Соломон Волков - Страсти по Чайковскому. Разговоры с Джорджем Баланчиным
Но кто сказал, что в балете нужно танцевать всю жизнь? Танцевать нужно, пока есть энергия. Человек сам понимает, что то, что он мог сделать раньше, теперь уж ему не по силам. Это жизнь. В жизни сначала делаешь одно, а потом другое.
Есть такая загадка: что это за существо, которое утром ходит на четырех ногах, днем — на двух ногах, а вечером — на трех. А это человек. Ребенком он ползает на всех четырех, а под вечер своей жизни, в старости, ходит с палочкой. Мы, балетные, устроены по-другому
и, конечно, тренированы лучше, чем средний человек. Но и мы не можем избежать законов людских и Божьих.
Иногда говорят про молодую балерину: сейчас она не очень-то, а потом, с возрастом, когда выработается, станет хороша. Нет! Возьмите Дарси Кистлер — ей семнадцать, а она уже замечательная, ничего не скажешь. Ей не нужно учиться понимать, она уже понимает. Начинать нужно, как Дарси, чтобы все со старта было совершенно, пока еще совсем юная. Потому что балерины — как цветы: бутон раскрывается, тогда он и хорош, а на следующий день он уже не годится. На следующий день другой бутон раскрывается.
Бывает, отцветающие цветы терпко пахнут. У них иногда запах сильный, дурманящий. Но это на любителя. Одним — как Дягилеву, например, — нравится запах увядших листьев, увядших цветов, другим — не нравится. Это как с сыром: некоторые любят вонючий сыр, а я рокфор ненавижу. Я люблю молодой сыр. Я ведь грузин, а на Кавказе сыра с запахом нет. Там едят молодой овечий сыр. В нашем доме в Петербурге сыр был твердый, его ломали и обдавали кипятком. У нас дома всегда был овечий сыр. Мы его ели с горячими латками, вкусными. А здесь замечательный сыр — это итальянский пармезан. Его не натирать надо, а есть, но есть, когда он молодой — шипучий такой, со слезой. И балетные люди хороши, когда они молодые.
Чайковский, не танцовщик, и тот беспокоился об уходящей молодости. Причем его больше, чем седые волосы или морщины, волновало другое: хватит ли у него сил и здоровья сочинять музыку. Сидеть и писать
ноты — это физически очень изнурительная штука, я это знаю по себе. А Чайковский не просто писал ноты. Он и плакал над своими композициями, и ночами не спал. Композитору надо быть сильным человеком. Стравинский это понимал, поэтому всегда занимался гимнастикой, специальными упражнениями. Он был очень сильный человек, Стравинский, хоть и маленького роста. Об этом мало кто знает.
Волков: Ларош вспоминает, почему Чайковский обратился к балету: композитору хотелось попробовать себя в фантастической музыкальной драме, уйти от оперы, по выражению Лароша, в «царство грез, прихоти и чудес». Ларош продолжает: «В этом волшебном мире не было места слову, это была чистая сказка, выраженная пантомимой, пляской, пластическими группами». Ларош добавляет: «Чайковский терпеть не мог реализма в балете».

Записанные данные:
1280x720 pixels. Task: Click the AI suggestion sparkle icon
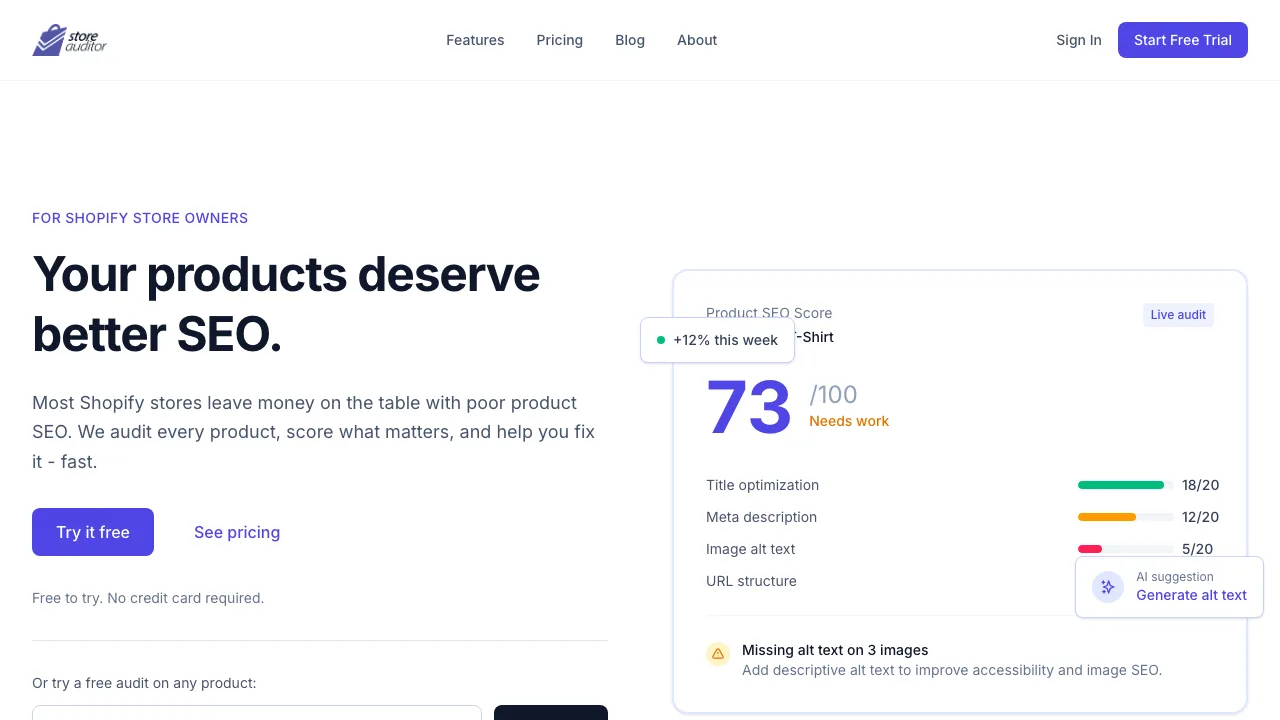(1108, 587)
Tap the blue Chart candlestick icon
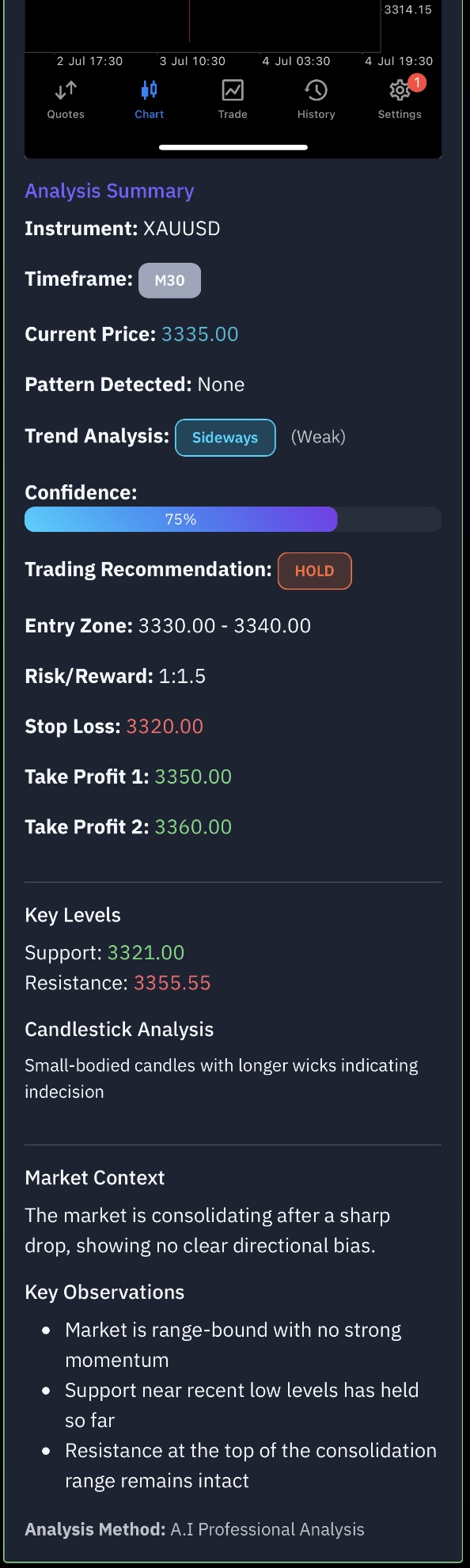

Задания:
1. Назовите всех людей, упомянутых в отрывке по имени или фамилии между словами «Но кто сказал» и репликой, которая начинается словом «Волков:».
2. Повторите дословно фрагмент отрывка от «Есть такая загадка: что» по «людских и Божьих.» включительно.

Ответы:
1. Дарси Кистлер, Дягилев, Чайковский, Стравинский.

2.
Есть такая загадка: что это за существо, которое утром ходит на четырех ногах, днем — на двух ногах, а вечером — на трех. А это человек. Ребенком он ползает на всех четырех, а под вечер своей жизни, в старости, ходит с палочкой. Мы, балетные, устроены по-другому
и, конечно, тренированы лучше, чем средний человек. Но и мы не можем избежать законов людских и Божьих.